United States v. Roeseler

GIERKE, Judge

(concurring in the result):

For the reasons set out in my separate opinion in United States v. Anzalone, 43 MJ 322, 326 (1995), I do not believe that there is a crime of attempted conspiracy. Thus, I would hold that appellant’s plea of guilty to attempted conspiracy was improvident.

In Anzalone, I concluded that the allegation of attempted conspiracy was sufficient to allege a solicitation. In this case, the record is unclear whether PFC Bell solicited appellant to kill the non-existent in-laws or appellant solicited PFC Bell. The record clearly reflects, however, that appellant solicited PVT Armann, the “assassin,” to carry out the actual killing. Since the specification alleges that appellant conspired with both PFC Bell and PVT Armann, I believe that the specification is sufficient to allege that appellant solicited PVT Armann to murder the fictitious in-laws, in violation of Article 134, UCMJ, 10 USC § 934. Accordingly, I would affirm the conviction of attempted conspiracy to commit premeditated murder as a mislabeled solicitation to commit premeditated murder.

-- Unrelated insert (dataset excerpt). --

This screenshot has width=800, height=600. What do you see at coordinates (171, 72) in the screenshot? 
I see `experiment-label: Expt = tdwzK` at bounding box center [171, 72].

While there is a significant difference between the maximum imposable period of confinement for attempted conspiracy to commit premeditated murder (life imprisonment) and solicitation to commit premeditated murder (confinement for 5 years), this circumstance alone does not require a remand for sentence reassessment. Appellant’s conviction for the other two offenses of attempted murder and conspiracy to commit murder each has a maximum sentence of life imprisonment. See paras. 4e and 43e(l), Part IV, Manual for Courts-Martial, United States (2000 ed.). Moreover, it was the victim of the attempted murder and conspiracy to commit murder offenses who was actually shot, and of course, there was no physical harm to the fictitious in-laws, the putative victims of the solicitation offense. In this case, it is clear that the military judge sentenced appellant for his actions and not the name of his offenses. I am satisfied beyond a reasonable doubt that the mislabeled solicitation to commit premeditated murder had no impact on the sentencing by the military judge in this case, and the error was harmless. See Loving v. Hart, 47 MJ 438, 447 (1998).